Borealis — open data, code, weights recipe for training Audio LLM

Community Article Published May 25, 2026

Open 5B audio-language model for Russian and English. Open source, open data, full recipe to reproduce.

By Ilya · Ksenia · Nikolay · Konstantin · Alexander — VikhrModels

Borealis stats

Hey. Borealis has been quietly cooking for about a year — our open take on Voxtral / Flamingo-audio. Today I want to share how we trained it from scratch, what worked, and what didn't.

Nothing especially new on the recipe: Whisper3-large, Qwen 4B as the LLM backbone, and an adapter glued in between.

Why audio-LLMs

Classical ASR (Whisper, Wav2Vec2) transcribes well but doesn't understand. Ask Whisper "what is this audio about?" and you get a transcript. Audio-LLMs close that gap — they hear and reason.

What we trained Borealis for:

  • Summarize long recordings
  • Answer questions about content
  • Reason about tone and emotion

Architecture

The recipe is well-trodden: a strong audio encoder, a strong LLM, and an adapter between them.

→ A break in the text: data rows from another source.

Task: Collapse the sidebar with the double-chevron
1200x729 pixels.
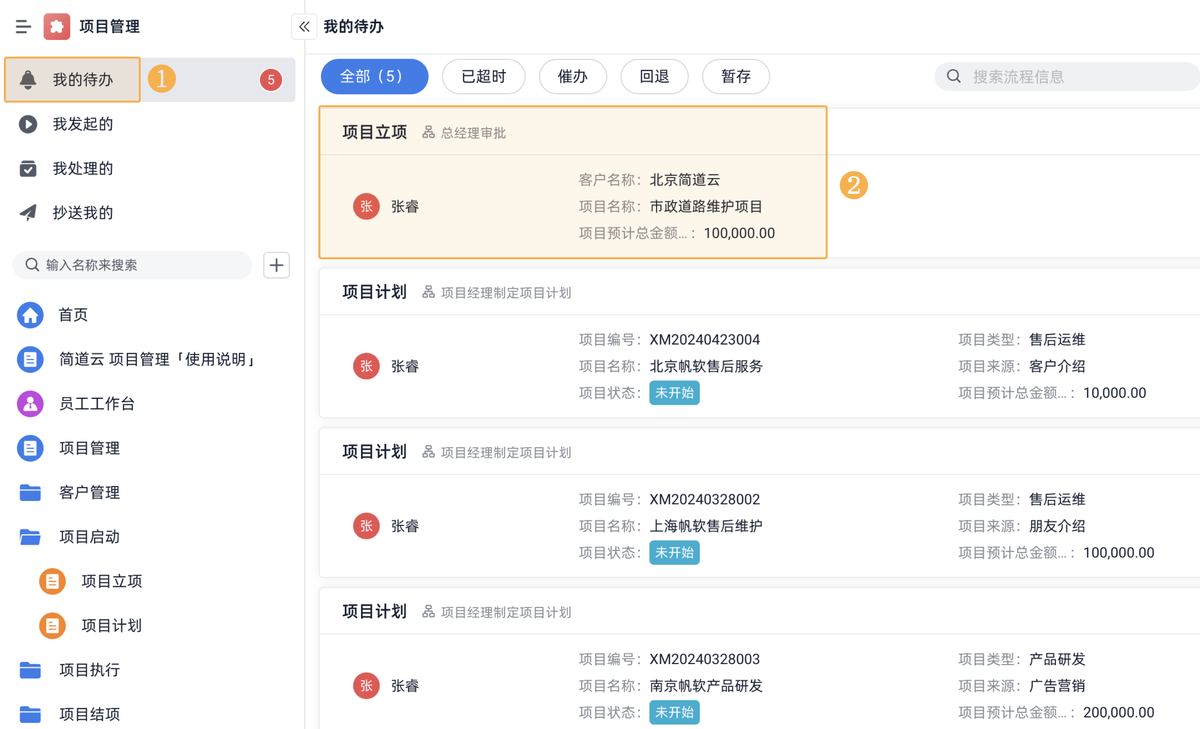Action: [303, 27]
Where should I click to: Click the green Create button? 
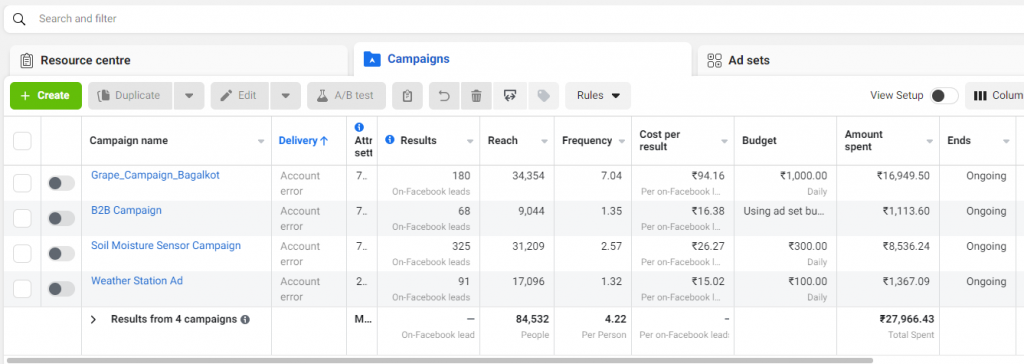46,95
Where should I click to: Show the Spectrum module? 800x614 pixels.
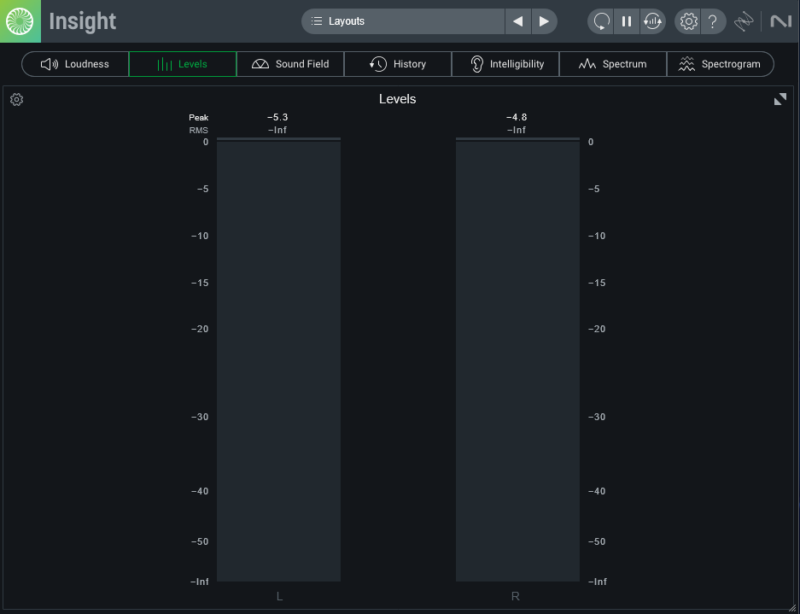tap(613, 64)
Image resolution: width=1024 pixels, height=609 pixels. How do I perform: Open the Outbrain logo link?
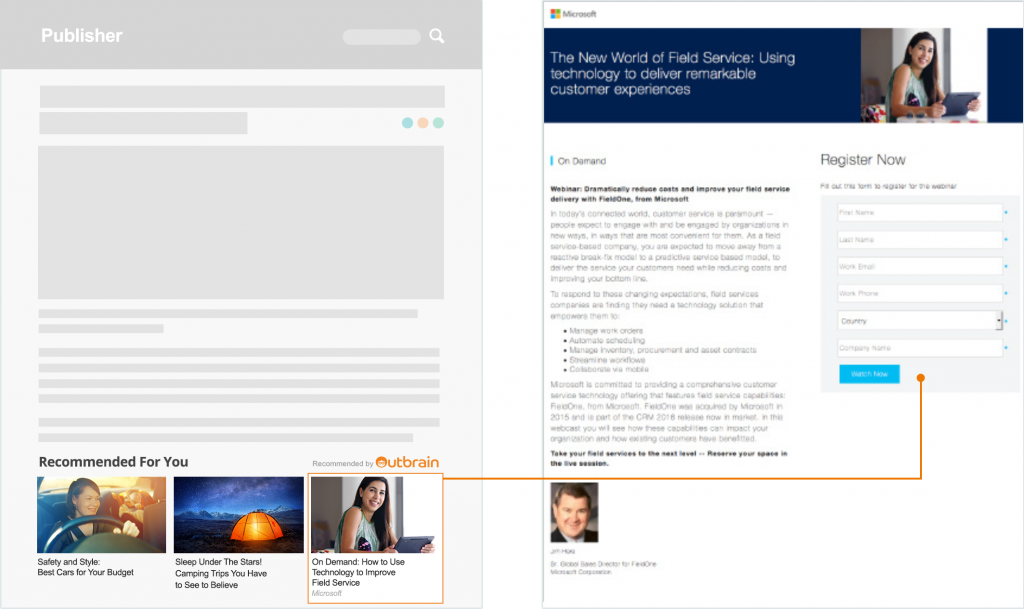coord(408,463)
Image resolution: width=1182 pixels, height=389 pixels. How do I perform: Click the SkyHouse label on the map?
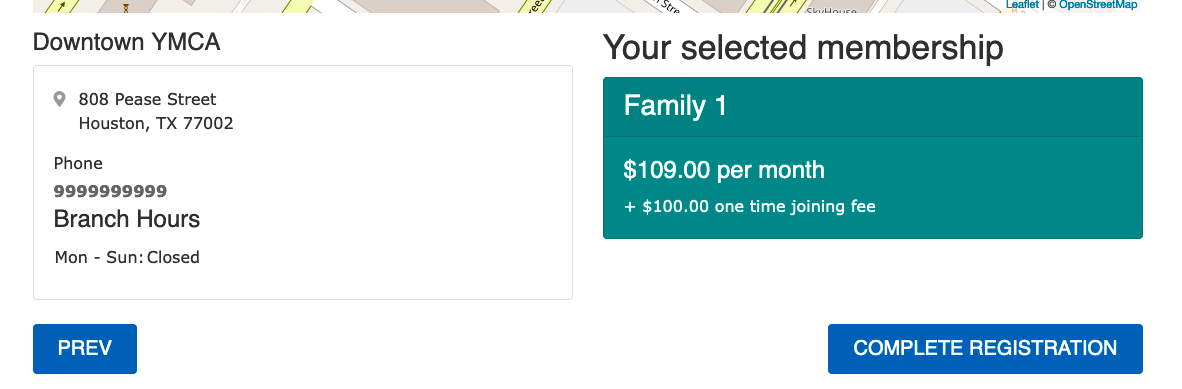click(x=831, y=11)
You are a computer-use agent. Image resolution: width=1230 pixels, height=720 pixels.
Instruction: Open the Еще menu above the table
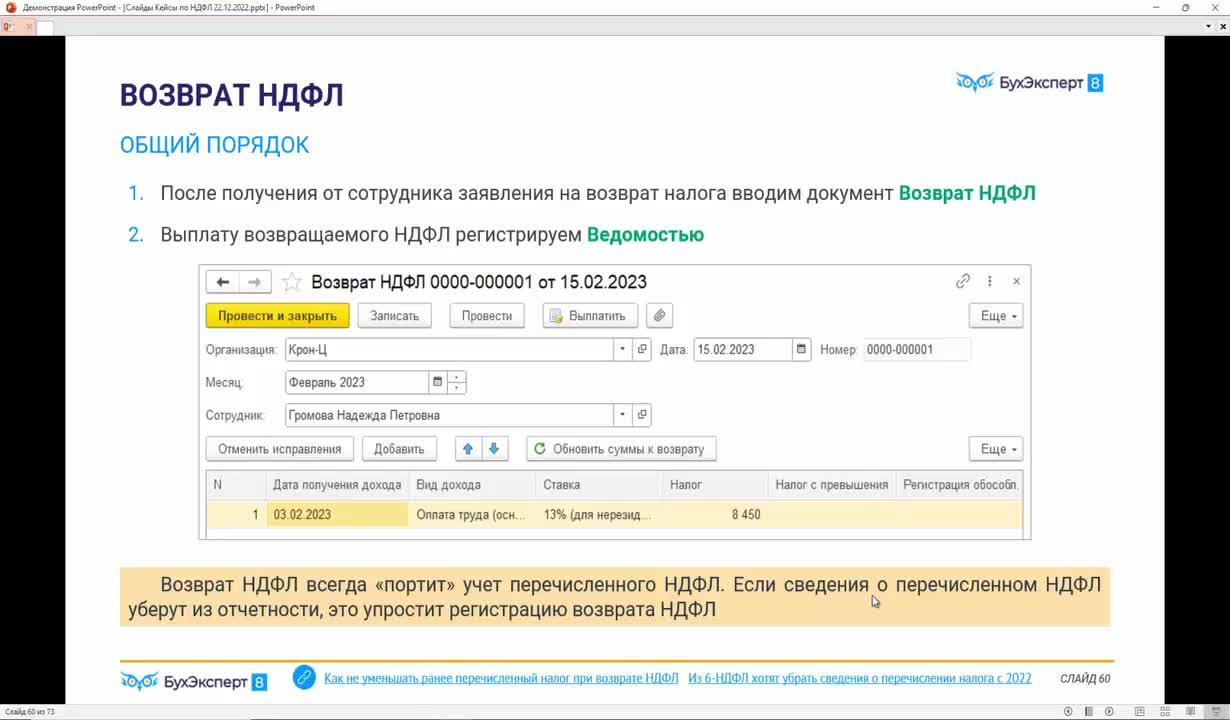(x=995, y=449)
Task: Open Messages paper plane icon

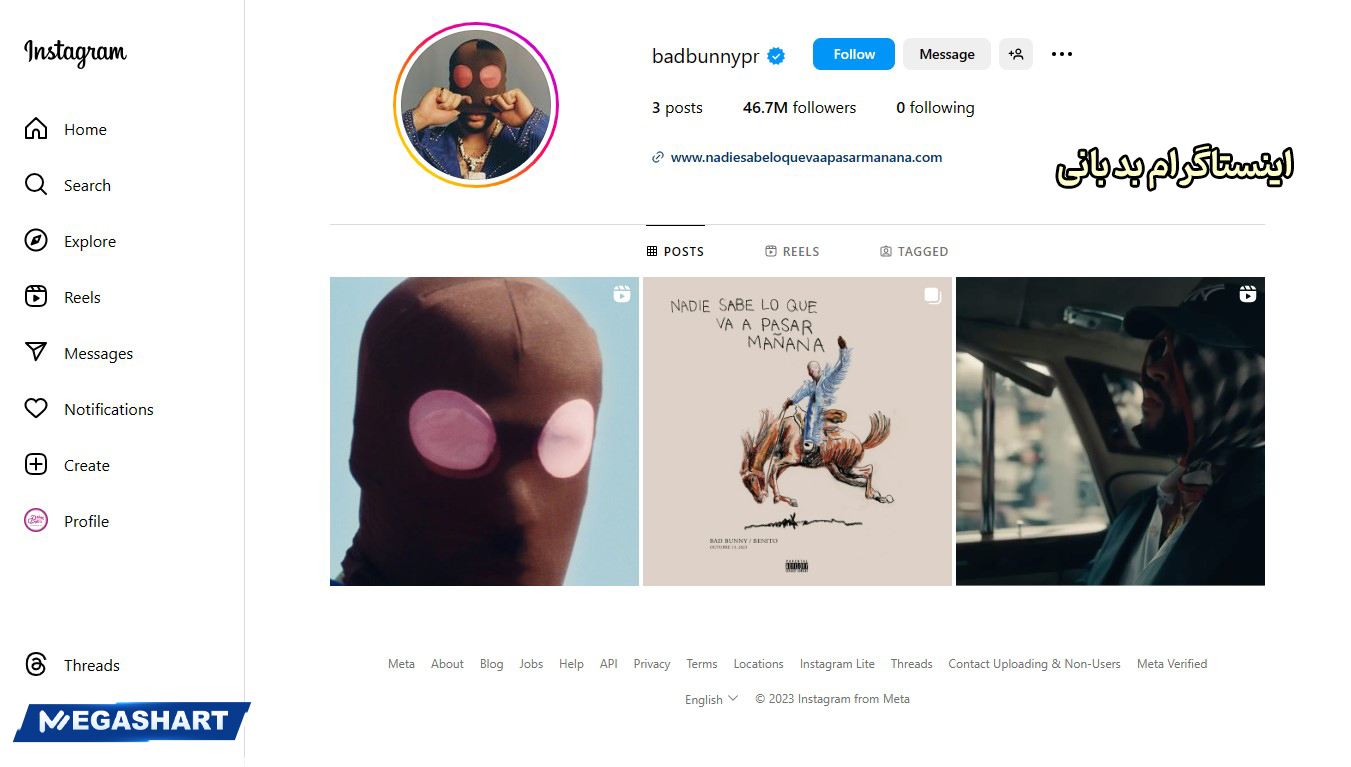Action: tap(36, 353)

Audio @ 16 kHz                          [input]
     │  waveform → log-mel
     ▼
Whisper Large V3 encoder                [frozen]
     │  1280-dim · ~1500 tokens / 30 s · 635M params
     ▼
4× downsampler + MLP adapter            [trained]
     │  concat 4 frames → 5120 → 2560 · ~375 tokens / 30 s
     ▼
Qwen3-4B  ·  causal LLM                 [LoRA fine-tuned]
     │
     ▼
Text response                           [output]

Why this stack

  • Whisper Large V3 — best open speech encoder, especially for multilingual.
  • Frozen encoder — preserves ASR quality. Basically every VLM does it this way — and we're really just training a VLM, only for audio.
  • 4× downsampling — 1500 → 375 tokens. Audio isn't a dense channel, so compressing pays off.
  • Qwen3-4B — went with what we had on hand.

~5B parameters total, of which ~500M are trained — LoRA on the LLM + the adapter.

Datasets

We assembled several data pools for the ablations.

Datasets table

All eight datasets in one place → Borealis training datasets collection

Note. AudioBooksInstructGemini2.5 was built by chunking audiobooks and generating instructions via Gemini 2.5 Pro — summarization, QA, analysis, structured output. The generation script is open.

Experimental setup

Our questions:

  1. Do we need to unfreeze anything?
  2. How much does training-data language matter — RU vs EN?
  3. Does adding plain-text instructions help?
  4. What ratios of languages and text data are optimal?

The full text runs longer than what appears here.